(Collection entries)
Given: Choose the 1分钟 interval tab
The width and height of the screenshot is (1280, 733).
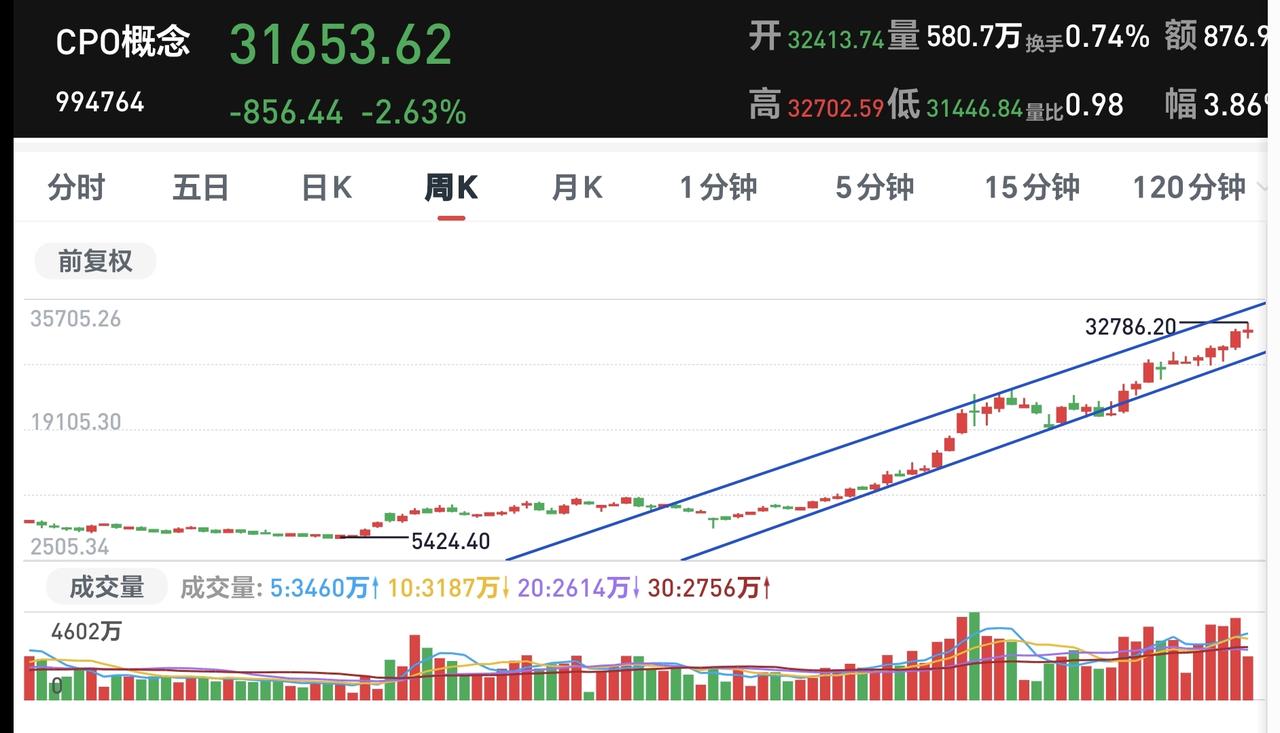Looking at the screenshot, I should pos(718,187).
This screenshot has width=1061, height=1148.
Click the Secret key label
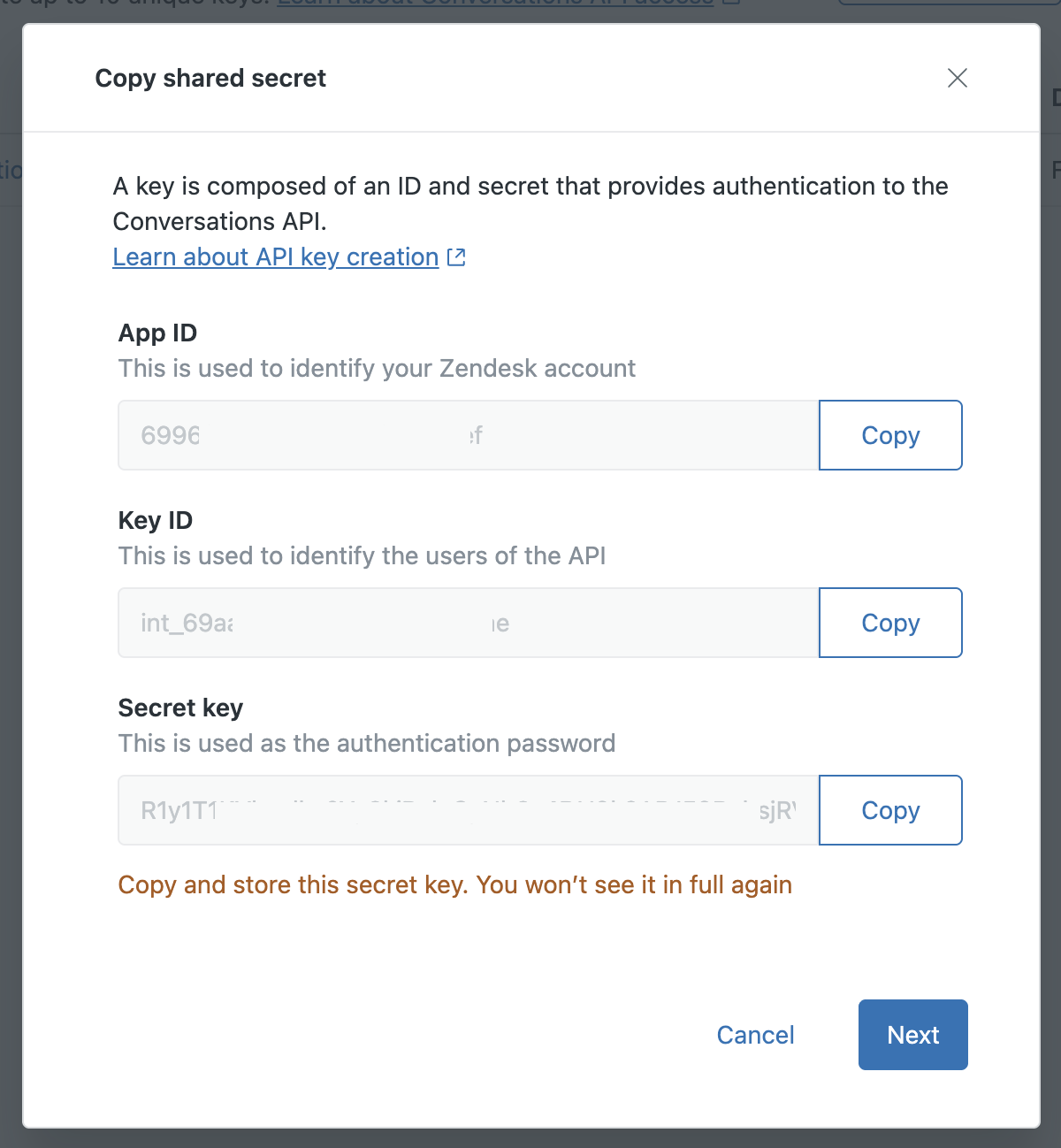[180, 708]
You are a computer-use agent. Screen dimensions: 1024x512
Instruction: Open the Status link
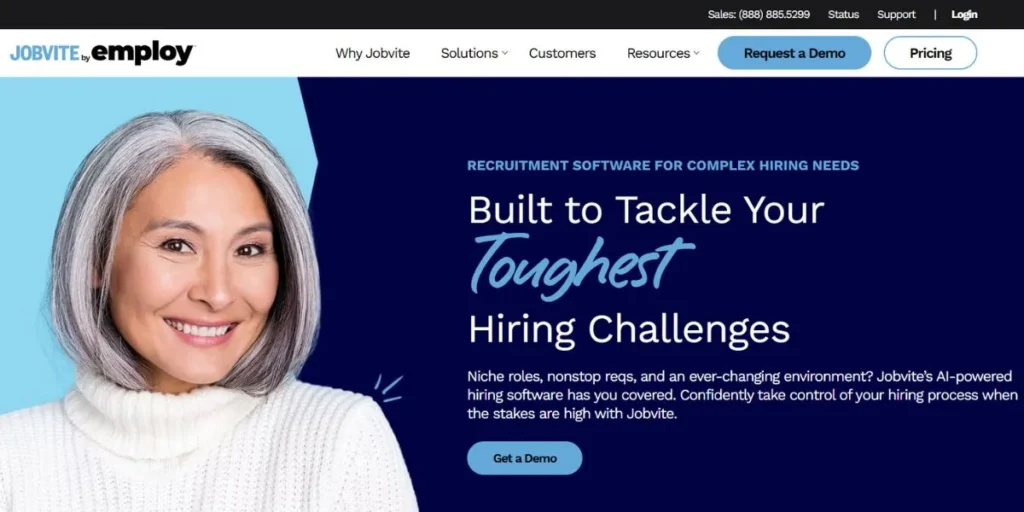[x=843, y=14]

_ASSIGNMENT:_
Only lines from the one holding "The width and" through the last line of the entries above are wanted, both ends included, each retyped exactly; no pictures.

_OUTPUT FOR THIS EXERCISE:_
The width and height of the screenshot is (1280, 733).
Looking at the screenshot, I should pos(718,187).
This screenshot has width=1061, height=1148.
Click the Secret key label
[180, 708]
You are a computer-use agent. Screen dimensions: 1024x512
Instruction: Open the Status link
[x=843, y=14]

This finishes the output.